• RECORDS SHOWN
>>>>

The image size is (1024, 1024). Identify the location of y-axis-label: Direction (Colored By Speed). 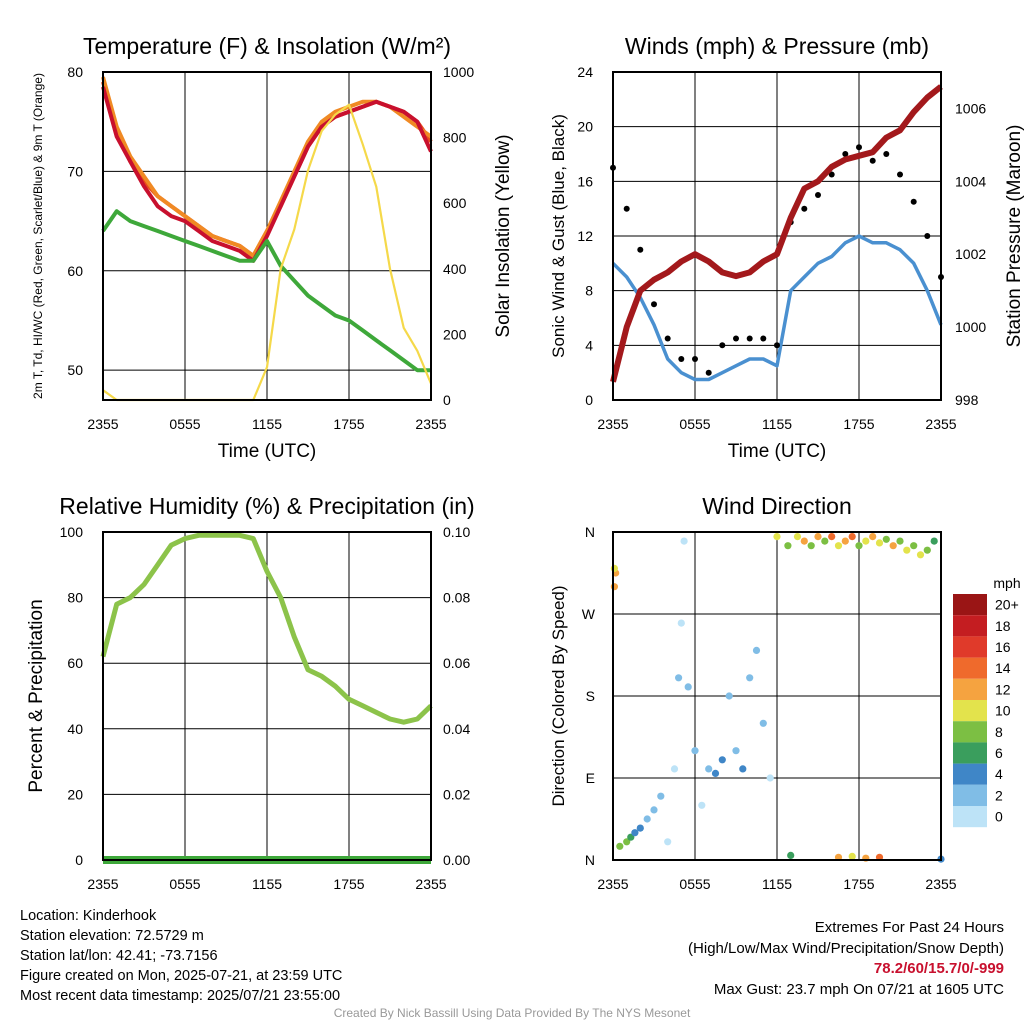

<<<<
>>>>

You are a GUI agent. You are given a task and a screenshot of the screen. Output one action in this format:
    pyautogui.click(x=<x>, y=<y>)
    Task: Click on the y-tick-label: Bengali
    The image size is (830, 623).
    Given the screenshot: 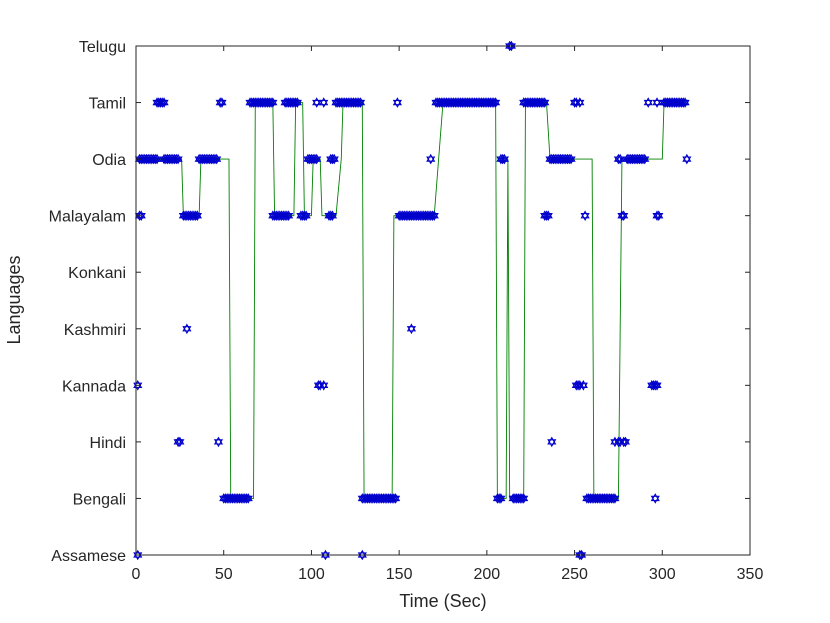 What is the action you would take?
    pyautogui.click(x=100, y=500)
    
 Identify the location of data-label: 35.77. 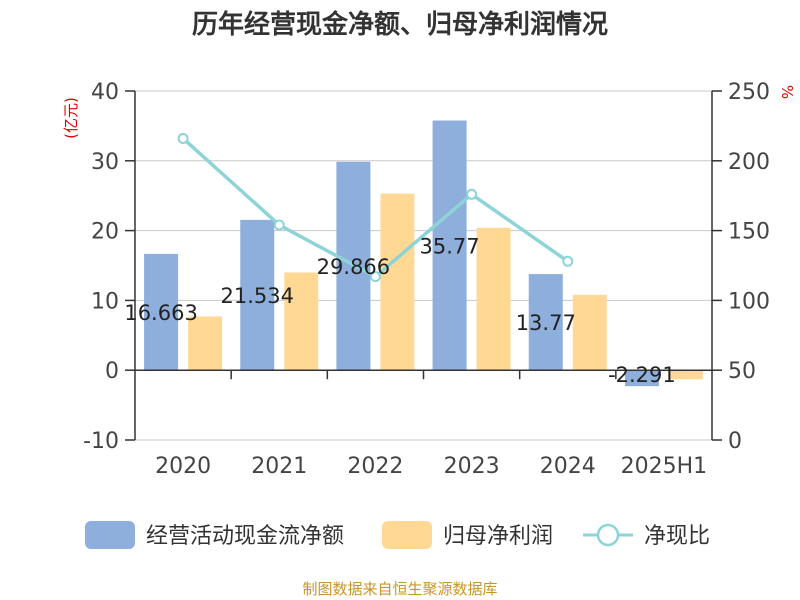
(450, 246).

<<<<
>>>>

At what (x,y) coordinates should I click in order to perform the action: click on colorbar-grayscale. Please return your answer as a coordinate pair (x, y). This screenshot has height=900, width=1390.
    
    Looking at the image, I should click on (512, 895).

<<<<

• THE TASK
Copy the entries from the line containing "At what (x,y)" through the line containing "Looking at the", keeping every character as it appears.

• TASK ANSWER
At what (x,y) coordinates should I click in order to perform the action: click on colorbar-grayscale. Please return your answer as a coordinate pair (x, y). This screenshot has height=900, width=1390.
    
    Looking at the image, I should click on (512, 895).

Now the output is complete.